③ アプローチ:50ヤード以内は「1回で乗せる」
ここが最も重要です。100切りを目指す上で、アプローチにスピンや高い球は不要です。
- 「乗れば100点」: ピンに寄せる必要はありません。グリーンの端でもいいので、とにかく1回でグリーンに乗せること。
- 転がしが最強: サンドウェッジで上げるよりも、ピッチングウェッジや9番アイアンで転がした方が、ミスが少なく結果的にピンに寄ります。
④ パッティング:3パットを撲滅する
、ファーストパットを「カップの近く」に寄せる距離感を養いましょう。スリーパットを減らすことが、最も確実にスコアを削る方法です。

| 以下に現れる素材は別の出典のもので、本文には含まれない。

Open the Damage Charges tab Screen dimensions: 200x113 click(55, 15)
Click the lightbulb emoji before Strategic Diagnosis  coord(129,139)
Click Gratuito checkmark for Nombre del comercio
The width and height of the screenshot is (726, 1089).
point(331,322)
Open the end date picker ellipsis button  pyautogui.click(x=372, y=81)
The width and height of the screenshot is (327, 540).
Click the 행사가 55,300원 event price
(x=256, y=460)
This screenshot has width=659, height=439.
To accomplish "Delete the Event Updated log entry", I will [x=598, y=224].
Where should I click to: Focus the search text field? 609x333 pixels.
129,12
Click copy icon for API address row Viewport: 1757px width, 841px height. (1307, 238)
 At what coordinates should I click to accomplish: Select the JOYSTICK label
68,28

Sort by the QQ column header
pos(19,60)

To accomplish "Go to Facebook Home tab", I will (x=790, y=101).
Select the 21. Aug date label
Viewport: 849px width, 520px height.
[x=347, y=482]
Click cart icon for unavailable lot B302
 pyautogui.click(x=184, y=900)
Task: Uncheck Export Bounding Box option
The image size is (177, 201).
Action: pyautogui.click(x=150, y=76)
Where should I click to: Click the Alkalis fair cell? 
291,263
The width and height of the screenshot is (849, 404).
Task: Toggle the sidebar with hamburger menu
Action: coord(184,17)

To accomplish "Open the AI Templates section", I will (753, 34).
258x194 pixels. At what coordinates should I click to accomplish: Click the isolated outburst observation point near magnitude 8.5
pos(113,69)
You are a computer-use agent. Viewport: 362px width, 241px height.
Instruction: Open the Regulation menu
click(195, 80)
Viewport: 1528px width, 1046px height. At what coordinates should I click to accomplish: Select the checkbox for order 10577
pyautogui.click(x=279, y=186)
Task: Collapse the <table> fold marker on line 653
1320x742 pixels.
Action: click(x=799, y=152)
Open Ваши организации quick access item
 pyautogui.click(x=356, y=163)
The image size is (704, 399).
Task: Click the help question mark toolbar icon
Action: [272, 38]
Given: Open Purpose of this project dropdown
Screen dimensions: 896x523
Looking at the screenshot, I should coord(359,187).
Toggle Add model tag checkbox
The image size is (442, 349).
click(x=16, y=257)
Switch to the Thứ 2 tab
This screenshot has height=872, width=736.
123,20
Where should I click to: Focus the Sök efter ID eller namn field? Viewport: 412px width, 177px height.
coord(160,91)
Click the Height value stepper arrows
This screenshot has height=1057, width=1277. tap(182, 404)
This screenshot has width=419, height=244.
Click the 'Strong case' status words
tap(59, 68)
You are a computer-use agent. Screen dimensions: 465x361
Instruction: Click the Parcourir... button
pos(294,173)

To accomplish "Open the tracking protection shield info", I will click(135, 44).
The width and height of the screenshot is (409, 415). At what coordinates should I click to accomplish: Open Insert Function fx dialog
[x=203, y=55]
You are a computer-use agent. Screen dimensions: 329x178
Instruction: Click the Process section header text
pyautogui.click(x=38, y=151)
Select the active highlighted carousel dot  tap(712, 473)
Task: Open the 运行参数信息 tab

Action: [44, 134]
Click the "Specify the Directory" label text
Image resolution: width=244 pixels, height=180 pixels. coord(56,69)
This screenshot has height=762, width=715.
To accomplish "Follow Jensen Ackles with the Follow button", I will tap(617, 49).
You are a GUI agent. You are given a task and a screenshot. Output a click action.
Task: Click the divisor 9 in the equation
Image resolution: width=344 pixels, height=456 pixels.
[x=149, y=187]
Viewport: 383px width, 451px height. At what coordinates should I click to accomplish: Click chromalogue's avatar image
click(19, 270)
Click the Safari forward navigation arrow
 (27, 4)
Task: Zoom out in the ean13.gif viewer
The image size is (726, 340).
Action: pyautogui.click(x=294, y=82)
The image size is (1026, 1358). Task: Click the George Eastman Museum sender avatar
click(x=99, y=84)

4. ティーチングプロが実証!週2回の練習で100切りした具体的なデータ
私は以前、利き手ではない「左打ち」に転換して3ヶ月で100切りを目指すプロジェクトを行いました(結果的に5ヶ月かかりましたが)。その際のデータは、これから100切りを目指す方にとって大きな希望になるはずです。
- 練習頻度: 週に2回。
- 1回の球数: 120球。
- 累計球数: 5,640球。
たった5,640球で100を切ることができた理由は、「100切りに必要な練習だけ」を抽出して行ったからです。難しい技術は一切捨て、今回お伝えした「大叩きしないための技術」に特化しました。
5. まとめ:明日からあなたが取り組むべきこと
100切りは、決して遠い目標ではありません。ゴルフというゲームの構造を理解し、完璧主義を捨てるだけで、道は開けます。
- ハーフスイングをマスターする: 練習場ではフルスイングよりもハーフスイングに時間を割きましょう。
- OBを避ける: 苦手な方向にハザードがあるなら、反対側を向いて安全に打ちましょう。
ゴールデンウィークの連休中、あるいはこれからのゴルフシーズンに向けて、ぜひ「特別なことをしない」勇気を持ってコースに挑んでください。